Materialien so plastisch wiederzugeben, dass man meint, sie beim Sehen spüren zu können, ist eine der großen Stärken Helmut Spanners. Doch künstlerische Verwirklichung, darüber ist sich Spanner im Klaren, ist im Pappbilderbuch nicht gefragt. Da geht es darum, den Kleinsten das Tor zur Welt der Bücher zu öffnen, die Kinder da abzuholen, wo sie stehen. Dazu passt eine Geschichte, die Spanner gern erzählt: Als ihm ein befreundeter Maler schrieb, er versinke in einem Meer der Möglichkeiten der Malerei, antwortete er diesem, dass ihm nicht passieren könne. „Ich bin in einer Pfütze tätig und um mich herum stehen Kinder.“
Elementarbilderbücher zu zeichnen sei eben „kein Egotrip“. Das sieht Helmut Spanner daran, dass fast niemand seinen Namen kennt, das spürt er an der Beachtung seiner Bücher in den Feuilletons, das musste er schon an der Akademie der Bildenden Künste in München feststellen, wo er studiert hatte, um Kunsterzieher zu werden. Es waren die Jahre nach 1968, als vieles im Umbruch war, auch die Pädagogik. Damals gründete Spanner eine „Gruppe Bilderbuch“, beschäftigte sich mit Entwicklungspsychologie, befragte Kindergartenkinder und kam zu dem Schluss: „Die Bilderbücher, die den Kindern vorgesetzt werden, sind alle Quatsch“. So unverblümt teilte er das auch Vertretern des Ravensburger Verlages mit, die aber nicht beleidigt waren, sondern ihm die Chance gaben, seine eigenen Vorstellungen zu verwirklichen. Das Bilderbuch „Meine ersten Sachen“entstand daraus als praktischer Teil seiner Abschlussarbeit, den 100-seitigen theoretischen Teil bewahrt er immer noch in der Schublade auf. Bewertet wurde die Arbeit von der Akademie mit der Note „mangelhaft“, aber für den Ravensburger Verlag ist das Büchlein immer noch ein Bestseller. Wie auch all die anderen, die in den letzten 40 Jahren in Zusammenarbeit mit seiner Frau Christine, einer ehemaligen Grundschullehrerin, entstanden sind. Mit ihr, die er aus Studientagen kennt, und einer Katze lebt Spanner abwechselnd in Nassenbeuren und in einer Altbauwohnung im Münchner Stadtteil Schwabing, nur einen Steinwurf von dem anderen bedas rühmten Kinderbuchzeichner Ali Mitgutsch entfernt.

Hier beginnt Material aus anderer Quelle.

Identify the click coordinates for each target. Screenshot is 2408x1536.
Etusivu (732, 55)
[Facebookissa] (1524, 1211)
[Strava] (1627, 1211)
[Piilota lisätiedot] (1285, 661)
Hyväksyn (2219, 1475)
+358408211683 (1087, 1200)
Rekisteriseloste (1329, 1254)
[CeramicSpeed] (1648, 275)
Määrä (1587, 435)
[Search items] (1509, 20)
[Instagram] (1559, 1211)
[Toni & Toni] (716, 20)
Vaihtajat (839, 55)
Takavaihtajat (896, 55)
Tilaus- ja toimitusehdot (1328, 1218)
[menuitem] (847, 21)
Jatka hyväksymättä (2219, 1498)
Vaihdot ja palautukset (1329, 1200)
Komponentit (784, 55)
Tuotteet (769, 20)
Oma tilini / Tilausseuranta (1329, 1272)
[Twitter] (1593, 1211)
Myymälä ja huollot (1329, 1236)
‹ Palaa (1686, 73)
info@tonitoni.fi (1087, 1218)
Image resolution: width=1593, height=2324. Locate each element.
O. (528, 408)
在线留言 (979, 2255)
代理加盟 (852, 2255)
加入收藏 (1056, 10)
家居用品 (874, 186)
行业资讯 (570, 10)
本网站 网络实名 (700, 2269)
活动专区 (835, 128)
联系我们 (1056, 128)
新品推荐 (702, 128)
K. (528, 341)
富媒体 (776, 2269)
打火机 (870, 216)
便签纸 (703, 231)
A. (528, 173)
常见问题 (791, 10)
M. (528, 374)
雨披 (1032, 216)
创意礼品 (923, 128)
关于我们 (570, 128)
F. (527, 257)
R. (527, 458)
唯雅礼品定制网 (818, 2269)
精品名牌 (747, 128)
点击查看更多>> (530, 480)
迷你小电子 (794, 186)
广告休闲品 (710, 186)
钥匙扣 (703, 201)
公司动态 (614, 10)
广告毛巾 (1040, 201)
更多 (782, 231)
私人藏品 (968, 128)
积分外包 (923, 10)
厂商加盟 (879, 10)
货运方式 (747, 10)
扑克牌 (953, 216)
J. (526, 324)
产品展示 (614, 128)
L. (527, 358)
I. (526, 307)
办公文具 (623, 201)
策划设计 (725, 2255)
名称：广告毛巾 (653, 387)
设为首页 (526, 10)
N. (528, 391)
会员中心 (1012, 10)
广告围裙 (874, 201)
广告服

Auf den Namen Helmut Spanners kann man im Übrigen nicht nur auf Bilderbüchern stoßen, sondern auch im Abspann von Fernsehserien. Denn vielleicht noch viel leidenschaftlicher, als er mit seiner Sammlung von über 400 Buntstiften hantiert, setzt sich Spanner ans Klavier und komponiert. Die Musik für einige Folgen der Krimiserie „Der Fahnder“stammen von ihm, ebenso die für den legendären Münchner „Tatort“„Frau Bu lacht“. Spanner arbeitete dafür mit dem Regisseur Dominik Graf zusammen, einem Freund aus der Zeit, als er in Marktoberdorf das musische Gymnasium besuchte. Der große Erfolg als Zeichner und Musiker war damals noch nicht abzusehen: In Kunst und in Musik erhielt er die Note vier. „Für meinen weiteren Lebensweg war das ja auch ausreichend“, kommentiert Spanner das trocken.